- _Task details_: Filtering the records below, copy only those lines that include the word "will".

======== Exercise inputs ========

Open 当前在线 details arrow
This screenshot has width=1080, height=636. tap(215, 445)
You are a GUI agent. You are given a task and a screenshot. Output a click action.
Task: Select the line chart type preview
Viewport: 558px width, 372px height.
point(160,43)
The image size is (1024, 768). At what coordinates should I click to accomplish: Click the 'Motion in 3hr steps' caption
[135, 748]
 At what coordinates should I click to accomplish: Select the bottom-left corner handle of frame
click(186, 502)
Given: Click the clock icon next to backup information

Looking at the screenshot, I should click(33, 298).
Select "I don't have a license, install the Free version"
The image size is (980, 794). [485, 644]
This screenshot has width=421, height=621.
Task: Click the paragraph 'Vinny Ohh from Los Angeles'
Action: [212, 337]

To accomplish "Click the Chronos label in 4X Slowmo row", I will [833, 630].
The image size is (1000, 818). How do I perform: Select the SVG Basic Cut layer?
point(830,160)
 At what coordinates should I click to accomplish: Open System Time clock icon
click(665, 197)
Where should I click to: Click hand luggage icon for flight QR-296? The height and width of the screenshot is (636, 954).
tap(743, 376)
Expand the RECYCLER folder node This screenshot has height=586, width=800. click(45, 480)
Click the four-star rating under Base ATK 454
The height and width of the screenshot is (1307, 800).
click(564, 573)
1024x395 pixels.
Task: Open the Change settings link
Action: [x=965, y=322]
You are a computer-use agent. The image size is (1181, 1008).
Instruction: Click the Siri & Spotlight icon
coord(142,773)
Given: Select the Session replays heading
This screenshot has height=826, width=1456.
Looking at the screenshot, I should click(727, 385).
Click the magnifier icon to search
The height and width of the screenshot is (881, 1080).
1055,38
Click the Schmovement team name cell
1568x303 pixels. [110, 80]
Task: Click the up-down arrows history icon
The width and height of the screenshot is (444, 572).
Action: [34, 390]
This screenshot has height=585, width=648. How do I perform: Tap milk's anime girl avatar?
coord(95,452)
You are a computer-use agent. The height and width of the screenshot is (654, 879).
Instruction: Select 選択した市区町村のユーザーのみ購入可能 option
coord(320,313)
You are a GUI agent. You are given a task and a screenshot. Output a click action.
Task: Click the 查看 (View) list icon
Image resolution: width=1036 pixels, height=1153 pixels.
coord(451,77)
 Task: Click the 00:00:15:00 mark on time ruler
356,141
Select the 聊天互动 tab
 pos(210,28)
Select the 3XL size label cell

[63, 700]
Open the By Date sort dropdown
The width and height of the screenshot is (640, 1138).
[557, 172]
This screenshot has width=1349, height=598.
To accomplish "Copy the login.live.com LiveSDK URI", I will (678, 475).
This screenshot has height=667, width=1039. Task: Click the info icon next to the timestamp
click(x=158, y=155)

========

- _Your solution_:
To accomplish "Click the Chronos label in 4X Slowmo row", I will [833, 630].
To accomplish "Copy the login.live.com LiveSDK URI", I will (678, 475).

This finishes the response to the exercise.